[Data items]
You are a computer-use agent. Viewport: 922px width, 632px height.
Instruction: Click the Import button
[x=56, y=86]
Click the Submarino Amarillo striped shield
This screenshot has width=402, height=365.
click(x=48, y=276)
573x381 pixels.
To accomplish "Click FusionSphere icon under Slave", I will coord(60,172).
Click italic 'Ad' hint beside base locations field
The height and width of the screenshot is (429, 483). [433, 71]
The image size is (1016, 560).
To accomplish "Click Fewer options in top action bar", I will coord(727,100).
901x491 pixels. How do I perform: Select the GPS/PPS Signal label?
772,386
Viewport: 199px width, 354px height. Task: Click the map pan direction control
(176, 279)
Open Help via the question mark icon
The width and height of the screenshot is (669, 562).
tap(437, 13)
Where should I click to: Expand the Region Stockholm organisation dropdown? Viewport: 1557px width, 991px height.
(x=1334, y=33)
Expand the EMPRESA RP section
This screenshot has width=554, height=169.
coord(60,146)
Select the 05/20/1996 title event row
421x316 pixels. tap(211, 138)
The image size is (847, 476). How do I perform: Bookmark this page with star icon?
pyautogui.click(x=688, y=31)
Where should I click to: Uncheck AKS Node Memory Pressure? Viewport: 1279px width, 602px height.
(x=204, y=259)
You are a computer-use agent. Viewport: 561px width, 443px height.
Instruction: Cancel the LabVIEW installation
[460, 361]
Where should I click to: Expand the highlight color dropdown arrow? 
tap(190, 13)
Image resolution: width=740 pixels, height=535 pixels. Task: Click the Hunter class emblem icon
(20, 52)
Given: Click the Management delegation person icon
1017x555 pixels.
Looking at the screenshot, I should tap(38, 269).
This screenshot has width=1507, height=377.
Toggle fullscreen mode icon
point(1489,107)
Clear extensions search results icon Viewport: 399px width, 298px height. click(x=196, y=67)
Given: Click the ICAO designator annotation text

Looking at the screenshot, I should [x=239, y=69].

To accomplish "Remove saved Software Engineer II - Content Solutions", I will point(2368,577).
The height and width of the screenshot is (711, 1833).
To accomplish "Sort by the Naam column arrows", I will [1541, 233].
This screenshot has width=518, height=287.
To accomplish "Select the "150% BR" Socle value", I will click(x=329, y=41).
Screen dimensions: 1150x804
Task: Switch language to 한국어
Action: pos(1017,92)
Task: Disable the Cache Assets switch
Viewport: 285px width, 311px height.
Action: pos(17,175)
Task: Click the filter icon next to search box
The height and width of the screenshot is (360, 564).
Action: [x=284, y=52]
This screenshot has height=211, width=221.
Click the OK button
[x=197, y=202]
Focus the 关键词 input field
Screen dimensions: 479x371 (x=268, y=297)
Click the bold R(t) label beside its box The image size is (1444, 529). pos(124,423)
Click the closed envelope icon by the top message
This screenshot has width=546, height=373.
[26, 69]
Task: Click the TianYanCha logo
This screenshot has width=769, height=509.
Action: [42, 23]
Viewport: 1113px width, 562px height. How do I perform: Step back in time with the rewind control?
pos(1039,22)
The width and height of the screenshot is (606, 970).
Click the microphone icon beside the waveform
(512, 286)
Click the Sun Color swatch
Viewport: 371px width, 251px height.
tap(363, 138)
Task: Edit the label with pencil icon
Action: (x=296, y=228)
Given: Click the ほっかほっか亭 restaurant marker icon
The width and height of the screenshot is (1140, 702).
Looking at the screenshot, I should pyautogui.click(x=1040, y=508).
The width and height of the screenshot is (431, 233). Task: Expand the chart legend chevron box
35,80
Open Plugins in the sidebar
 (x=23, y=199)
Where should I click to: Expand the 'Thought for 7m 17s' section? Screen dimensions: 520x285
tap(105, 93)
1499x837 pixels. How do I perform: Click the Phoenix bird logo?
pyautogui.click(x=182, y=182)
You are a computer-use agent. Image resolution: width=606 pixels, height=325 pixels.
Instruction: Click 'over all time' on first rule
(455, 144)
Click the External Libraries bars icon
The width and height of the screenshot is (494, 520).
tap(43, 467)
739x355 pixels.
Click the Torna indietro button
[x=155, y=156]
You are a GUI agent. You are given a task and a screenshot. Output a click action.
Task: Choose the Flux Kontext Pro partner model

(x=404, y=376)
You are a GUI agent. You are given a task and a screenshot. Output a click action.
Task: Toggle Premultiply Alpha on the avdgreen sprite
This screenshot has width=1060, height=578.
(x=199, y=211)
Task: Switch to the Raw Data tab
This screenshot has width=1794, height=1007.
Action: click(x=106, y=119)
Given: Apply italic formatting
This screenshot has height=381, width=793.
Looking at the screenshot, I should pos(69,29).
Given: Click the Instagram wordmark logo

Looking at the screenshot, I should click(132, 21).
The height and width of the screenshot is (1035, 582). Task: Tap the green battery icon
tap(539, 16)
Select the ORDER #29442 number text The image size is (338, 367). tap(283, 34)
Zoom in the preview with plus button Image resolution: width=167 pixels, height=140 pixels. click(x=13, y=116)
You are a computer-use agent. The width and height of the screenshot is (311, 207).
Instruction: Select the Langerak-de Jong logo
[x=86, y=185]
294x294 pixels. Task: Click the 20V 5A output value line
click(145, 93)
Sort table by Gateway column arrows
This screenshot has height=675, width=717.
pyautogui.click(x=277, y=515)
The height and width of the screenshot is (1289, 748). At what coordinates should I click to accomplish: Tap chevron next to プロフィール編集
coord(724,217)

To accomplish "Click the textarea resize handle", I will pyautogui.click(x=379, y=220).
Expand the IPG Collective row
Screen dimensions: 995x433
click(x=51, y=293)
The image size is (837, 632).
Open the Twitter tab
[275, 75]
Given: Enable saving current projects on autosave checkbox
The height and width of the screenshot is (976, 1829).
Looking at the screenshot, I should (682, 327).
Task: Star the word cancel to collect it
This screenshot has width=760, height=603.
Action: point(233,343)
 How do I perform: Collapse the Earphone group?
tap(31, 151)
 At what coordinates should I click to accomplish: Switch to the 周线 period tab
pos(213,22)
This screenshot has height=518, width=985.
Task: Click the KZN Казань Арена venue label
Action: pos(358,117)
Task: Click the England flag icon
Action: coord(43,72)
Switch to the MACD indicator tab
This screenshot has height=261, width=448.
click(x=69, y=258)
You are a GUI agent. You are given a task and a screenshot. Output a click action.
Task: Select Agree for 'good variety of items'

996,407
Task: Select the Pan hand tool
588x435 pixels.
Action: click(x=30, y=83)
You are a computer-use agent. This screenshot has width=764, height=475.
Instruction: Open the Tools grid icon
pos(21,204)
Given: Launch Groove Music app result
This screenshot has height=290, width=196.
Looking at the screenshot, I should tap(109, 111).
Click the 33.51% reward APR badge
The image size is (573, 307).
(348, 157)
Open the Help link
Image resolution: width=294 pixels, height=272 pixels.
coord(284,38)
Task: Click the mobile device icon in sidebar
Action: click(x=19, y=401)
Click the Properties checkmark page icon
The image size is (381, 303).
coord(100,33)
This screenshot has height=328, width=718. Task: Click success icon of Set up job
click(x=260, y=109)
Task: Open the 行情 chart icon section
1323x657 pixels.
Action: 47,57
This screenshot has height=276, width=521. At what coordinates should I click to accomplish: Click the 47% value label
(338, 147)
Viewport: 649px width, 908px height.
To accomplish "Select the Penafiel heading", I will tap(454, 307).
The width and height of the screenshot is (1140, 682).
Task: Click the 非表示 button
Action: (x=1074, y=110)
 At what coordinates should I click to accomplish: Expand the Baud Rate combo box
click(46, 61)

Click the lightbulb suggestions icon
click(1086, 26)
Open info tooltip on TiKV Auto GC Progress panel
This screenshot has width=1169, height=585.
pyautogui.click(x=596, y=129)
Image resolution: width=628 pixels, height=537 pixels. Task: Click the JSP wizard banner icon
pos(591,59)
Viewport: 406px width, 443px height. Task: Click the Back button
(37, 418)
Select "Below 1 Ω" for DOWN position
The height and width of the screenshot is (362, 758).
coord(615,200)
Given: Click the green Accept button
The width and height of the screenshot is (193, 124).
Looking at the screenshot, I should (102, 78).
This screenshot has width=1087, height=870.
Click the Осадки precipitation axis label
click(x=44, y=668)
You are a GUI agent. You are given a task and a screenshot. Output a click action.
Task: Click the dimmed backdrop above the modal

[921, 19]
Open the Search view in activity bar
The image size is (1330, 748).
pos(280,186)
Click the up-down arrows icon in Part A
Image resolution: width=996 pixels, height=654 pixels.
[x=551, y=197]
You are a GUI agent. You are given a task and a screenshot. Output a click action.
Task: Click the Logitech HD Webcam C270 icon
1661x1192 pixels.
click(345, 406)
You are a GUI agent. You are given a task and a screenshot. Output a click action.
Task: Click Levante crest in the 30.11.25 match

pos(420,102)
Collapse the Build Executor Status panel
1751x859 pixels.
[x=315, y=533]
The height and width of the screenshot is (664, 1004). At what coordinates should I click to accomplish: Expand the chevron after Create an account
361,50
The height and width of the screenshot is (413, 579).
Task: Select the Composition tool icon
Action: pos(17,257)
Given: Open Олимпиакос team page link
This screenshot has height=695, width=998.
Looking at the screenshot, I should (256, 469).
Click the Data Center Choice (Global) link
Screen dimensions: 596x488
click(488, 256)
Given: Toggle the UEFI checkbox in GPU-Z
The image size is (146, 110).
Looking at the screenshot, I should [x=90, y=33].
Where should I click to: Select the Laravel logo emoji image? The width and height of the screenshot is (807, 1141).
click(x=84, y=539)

* **Task to carry out**
Reproduce the items verbatim from the very beginning through the line with "(x=1334, y=33)", including that line.

* **In response**
You are a computer-use agent. Viewport: 922px width, 632px height.
Instruction: Click the Import button
[x=56, y=86]
Click the Submarino Amarillo striped shield
This screenshot has width=402, height=365.
click(x=48, y=276)
573x381 pixels.
To accomplish "Click FusionSphere icon under Slave", I will coord(60,172).
Click italic 'Ad' hint beside base locations field
The height and width of the screenshot is (429, 483). [433, 71]
The image size is (1016, 560).
To accomplish "Click Fewer options in top action bar", I will coord(727,100).
901x491 pixels. How do I perform: Select the GPS/PPS Signal label?
772,386
Viewport: 199px width, 354px height. Task: Click the map pan direction control
(176, 279)
Open Help via the question mark icon
The width and height of the screenshot is (669, 562).
tap(437, 13)
Where should I click to: Expand the Region Stockholm organisation dropdown? Viewport: 1557px width, 991px height.
(x=1334, y=33)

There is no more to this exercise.